Yeah some of these components are as big as other agencies all together. So you really have to kind of look at them in a fine grained way. And another big development expected this week is that ruling on what companies can buy and use from China. This is something you and I have talked about that the regulation pursuant to the 2019 NDAA has still not been issued, but maybe now we can see it.

David Berteau: Right. This has to do with with the law that says contractors cannot have or use equipment from certain banned Chinese companies, Huawei, ZTE, Hikvision etc. Part A of that law went into effect last year. Part B takes effect August 13 of this year, so less than a month away. And what we’ve heard last week is the Office of Information and Regulatory Affairs put on its website that they had cleared the rule from the Federal Acquisition Regulation that would implement part B which is the part that says you can’t sign a contract with a company that doesn’t certify that it’s not using and its subcontractors aren’t using this band equipment. It’s essentially an unexecutable law the way it stands right now. There is no list of what is banned, there’s companies that are banned right, but there’s no list, the closest we have is a Commerce Department list of banned equipment — but Commerce Department is happy to tell you this is neither comprehensive nor complete. You got to come up with it on your own, and companies are going to have to certify before they can be awarded contracts, that they’re not using it and that none of their subcontractors are using it anywhere in the world. Now there is a waiver in the law, but the waiver has to be done at the agency level, and in my experience Tom, such waivers are a big challenge. And this case particularly, how do you sign a waiver without looking like you’re being soft on China? All we’ve asked for is an extension of the time period necessary here so that companies can do the homework. You don’t even know what you’re supposed to do until the rule is out and we haven’t seen the rule.

Tom Twmin: Yeah, I was gonna say you can’t do anything till the rule is out, so at least that step looks like it’s about to fall into place.

David Berteau: So the real potential danger here is is contracting officers will either have to take a leap of faith, or they’re not going to sign any contracts after August 13, and this is a pretty scary proposition. So we’re continuing to work this, we were hoping to get a statutory extension, but that hasn’t happened yet and we expect this to be a big problem a month from now — PSC will be working on this every day.
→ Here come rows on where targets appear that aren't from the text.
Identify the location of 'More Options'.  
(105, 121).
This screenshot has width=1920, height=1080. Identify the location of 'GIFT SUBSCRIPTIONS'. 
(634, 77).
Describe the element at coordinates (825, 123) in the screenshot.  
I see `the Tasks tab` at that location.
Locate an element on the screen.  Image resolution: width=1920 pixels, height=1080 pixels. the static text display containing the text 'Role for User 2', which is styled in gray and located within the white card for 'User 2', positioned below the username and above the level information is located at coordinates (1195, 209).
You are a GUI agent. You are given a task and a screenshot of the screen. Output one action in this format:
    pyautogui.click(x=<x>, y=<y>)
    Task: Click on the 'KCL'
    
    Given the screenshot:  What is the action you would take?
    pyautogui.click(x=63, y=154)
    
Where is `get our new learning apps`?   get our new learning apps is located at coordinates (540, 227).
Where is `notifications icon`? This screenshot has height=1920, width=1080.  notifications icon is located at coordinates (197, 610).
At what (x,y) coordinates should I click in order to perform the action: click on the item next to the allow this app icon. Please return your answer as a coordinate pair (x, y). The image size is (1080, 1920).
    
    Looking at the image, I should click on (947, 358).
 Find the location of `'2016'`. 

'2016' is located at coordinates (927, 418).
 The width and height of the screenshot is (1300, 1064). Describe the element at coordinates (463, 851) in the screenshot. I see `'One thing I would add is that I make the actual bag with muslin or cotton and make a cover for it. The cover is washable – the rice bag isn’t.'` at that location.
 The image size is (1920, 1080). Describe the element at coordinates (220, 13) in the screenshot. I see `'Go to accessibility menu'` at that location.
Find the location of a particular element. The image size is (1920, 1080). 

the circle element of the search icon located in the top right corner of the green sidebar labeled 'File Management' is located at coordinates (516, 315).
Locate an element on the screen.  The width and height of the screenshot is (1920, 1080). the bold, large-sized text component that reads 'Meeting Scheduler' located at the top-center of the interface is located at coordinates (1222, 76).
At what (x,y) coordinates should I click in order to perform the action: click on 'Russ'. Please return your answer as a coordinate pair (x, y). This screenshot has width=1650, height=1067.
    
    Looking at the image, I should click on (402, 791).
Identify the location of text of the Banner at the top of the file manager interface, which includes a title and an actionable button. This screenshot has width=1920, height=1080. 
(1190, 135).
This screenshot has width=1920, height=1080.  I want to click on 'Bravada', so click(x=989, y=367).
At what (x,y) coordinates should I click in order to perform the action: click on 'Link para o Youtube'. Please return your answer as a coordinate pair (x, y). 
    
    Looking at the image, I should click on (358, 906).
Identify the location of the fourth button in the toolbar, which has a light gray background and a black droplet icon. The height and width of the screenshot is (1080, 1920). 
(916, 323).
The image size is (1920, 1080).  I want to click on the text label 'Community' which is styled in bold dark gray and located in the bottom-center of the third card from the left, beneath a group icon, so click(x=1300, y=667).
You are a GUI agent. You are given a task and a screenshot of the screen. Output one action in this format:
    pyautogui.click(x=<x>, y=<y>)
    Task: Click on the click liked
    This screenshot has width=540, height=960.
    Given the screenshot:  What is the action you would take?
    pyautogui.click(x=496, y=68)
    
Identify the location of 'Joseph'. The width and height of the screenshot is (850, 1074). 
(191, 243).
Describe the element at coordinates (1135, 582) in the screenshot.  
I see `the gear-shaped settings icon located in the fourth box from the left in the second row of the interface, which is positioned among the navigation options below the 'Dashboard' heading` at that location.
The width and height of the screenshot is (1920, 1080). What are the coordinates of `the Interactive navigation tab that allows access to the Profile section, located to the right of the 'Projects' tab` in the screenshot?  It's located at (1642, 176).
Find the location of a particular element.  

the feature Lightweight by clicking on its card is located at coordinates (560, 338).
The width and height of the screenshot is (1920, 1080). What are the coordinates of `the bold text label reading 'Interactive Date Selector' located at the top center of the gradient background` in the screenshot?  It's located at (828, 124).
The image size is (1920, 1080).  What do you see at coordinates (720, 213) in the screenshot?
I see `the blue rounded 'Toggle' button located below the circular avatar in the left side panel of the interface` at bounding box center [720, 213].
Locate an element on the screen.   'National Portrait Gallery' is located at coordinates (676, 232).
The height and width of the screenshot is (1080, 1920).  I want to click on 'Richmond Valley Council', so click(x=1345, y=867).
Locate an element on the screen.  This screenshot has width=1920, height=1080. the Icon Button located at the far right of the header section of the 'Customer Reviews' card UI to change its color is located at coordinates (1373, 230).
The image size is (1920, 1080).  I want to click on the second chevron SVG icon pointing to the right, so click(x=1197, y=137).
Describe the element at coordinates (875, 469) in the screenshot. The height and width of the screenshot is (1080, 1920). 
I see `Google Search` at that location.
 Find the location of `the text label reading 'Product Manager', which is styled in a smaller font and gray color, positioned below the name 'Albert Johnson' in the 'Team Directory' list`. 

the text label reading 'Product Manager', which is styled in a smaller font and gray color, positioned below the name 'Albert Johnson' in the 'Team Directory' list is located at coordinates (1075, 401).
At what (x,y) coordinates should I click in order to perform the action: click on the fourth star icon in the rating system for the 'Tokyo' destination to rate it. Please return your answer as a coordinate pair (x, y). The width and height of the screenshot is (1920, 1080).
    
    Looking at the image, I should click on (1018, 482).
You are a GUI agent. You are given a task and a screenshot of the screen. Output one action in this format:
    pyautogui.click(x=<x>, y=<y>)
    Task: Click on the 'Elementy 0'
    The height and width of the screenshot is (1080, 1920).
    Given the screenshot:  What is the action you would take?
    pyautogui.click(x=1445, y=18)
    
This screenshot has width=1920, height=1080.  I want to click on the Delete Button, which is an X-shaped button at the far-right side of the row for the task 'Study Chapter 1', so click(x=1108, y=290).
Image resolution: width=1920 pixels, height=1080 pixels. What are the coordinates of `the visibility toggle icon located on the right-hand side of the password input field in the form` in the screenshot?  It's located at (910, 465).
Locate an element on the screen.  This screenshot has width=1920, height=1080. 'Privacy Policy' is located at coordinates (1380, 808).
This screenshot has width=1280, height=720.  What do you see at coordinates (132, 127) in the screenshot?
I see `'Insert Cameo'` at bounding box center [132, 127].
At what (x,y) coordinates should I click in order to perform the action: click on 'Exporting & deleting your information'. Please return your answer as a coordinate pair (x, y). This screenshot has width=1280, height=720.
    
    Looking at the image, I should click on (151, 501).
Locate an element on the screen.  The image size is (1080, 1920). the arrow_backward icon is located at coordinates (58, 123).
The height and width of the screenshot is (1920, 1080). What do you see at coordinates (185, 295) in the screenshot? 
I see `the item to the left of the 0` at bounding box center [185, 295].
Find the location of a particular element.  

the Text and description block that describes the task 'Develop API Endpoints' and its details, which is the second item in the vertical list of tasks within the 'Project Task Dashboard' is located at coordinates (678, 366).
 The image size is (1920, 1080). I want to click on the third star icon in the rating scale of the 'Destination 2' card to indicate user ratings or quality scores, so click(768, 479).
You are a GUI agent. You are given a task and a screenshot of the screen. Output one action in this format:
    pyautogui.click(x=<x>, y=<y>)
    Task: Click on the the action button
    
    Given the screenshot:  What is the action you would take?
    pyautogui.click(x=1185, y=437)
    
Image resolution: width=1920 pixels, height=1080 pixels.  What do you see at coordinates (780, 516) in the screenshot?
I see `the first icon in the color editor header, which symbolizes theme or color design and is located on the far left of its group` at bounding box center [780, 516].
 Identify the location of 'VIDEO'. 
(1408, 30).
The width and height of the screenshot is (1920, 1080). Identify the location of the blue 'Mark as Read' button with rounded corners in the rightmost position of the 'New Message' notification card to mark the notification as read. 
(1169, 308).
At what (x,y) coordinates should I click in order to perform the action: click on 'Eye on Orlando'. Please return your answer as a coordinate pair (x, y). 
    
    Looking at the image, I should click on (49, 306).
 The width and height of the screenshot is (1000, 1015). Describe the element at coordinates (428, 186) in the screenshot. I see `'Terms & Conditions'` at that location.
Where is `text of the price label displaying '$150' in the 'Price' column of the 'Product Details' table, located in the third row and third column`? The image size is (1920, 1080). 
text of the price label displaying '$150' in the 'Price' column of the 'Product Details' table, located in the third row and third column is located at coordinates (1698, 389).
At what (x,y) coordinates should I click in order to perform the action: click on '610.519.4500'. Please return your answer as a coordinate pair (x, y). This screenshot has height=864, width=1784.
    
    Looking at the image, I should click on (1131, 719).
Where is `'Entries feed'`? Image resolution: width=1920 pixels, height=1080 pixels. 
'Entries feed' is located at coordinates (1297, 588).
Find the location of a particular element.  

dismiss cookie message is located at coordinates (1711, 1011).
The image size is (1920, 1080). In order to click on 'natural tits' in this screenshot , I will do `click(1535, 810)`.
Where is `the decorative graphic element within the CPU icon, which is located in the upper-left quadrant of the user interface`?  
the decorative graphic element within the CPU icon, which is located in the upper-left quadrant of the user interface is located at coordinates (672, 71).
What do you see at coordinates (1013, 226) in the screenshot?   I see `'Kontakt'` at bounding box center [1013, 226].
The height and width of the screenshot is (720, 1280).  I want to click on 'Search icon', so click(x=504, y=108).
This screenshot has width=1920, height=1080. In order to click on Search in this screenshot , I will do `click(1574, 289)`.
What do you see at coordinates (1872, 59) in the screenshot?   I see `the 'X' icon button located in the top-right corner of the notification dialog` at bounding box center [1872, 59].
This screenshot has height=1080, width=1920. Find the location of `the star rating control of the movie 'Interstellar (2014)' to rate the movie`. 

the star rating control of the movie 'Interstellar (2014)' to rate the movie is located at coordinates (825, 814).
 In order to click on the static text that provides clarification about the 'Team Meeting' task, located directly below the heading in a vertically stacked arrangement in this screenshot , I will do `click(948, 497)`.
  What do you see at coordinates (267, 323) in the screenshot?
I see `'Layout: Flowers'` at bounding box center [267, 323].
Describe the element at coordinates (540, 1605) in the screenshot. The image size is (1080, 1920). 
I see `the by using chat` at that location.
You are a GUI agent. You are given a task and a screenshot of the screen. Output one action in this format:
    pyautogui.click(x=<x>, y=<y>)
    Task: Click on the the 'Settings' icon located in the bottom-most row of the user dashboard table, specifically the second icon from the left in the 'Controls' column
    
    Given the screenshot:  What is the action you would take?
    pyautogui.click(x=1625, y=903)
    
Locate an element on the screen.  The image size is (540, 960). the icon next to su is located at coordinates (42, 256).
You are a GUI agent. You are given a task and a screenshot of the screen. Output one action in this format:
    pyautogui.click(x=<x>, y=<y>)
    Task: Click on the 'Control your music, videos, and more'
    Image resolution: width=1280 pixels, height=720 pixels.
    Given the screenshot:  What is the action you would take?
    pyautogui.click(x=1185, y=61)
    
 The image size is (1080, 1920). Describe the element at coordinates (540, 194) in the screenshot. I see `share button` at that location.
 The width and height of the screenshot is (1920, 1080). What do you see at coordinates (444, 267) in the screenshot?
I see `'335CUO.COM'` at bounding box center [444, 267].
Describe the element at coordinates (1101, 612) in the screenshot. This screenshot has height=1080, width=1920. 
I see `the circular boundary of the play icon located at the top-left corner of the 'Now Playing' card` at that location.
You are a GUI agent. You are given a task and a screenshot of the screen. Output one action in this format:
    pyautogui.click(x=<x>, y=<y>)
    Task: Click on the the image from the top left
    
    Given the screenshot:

Tom Temin: But it’s fair to say the issuance of the proposed rule from OIRA at least will take this process a significant step down the road.

David Berteau: Absolutely. You have to have the rule to be able to know what you’re analyzing, what you’re preparing for. Companies have been kind of in the dark, so how do you guess it what’s going to be needed? So the release of the rule will be important. There will be a comment period. OIRA said it would be an interim rule so it would take effect immediately, and it will be a major rule so it’d be a big deal — well we already knew it was a big deal.

Tom Temin: Okay. And in the minute we have left, we should discuss the fact that the COVID pandemic is continuing, but the appropriations to pay contractors through it is not continuing at this point — and that’s a big concern too.

David Berteau: It is a big concern. In DoD’s testimony back in June, they noted that while they have the flexibility to use available funds and the law clearly provides that, it’s under Section 3610 of the CARES Act that passed last March, they have the flexibility to use available funds, they may not have enough funds available. But for PSC a larger question even then the funding is the question of the expiration date of the statute. It’s designed to protect the workforce, the skilled workers and key personnel that can’t work on their jobs because it can’t get to the facility, and they can’t telework — but that law expires September 30, and unless you believe that there will be no COVID-19 impact after September 30, the law needs to be extended, and there’s precious little time and precious few legislative vehicles to do that — so PSC will be pushing hard on that this week.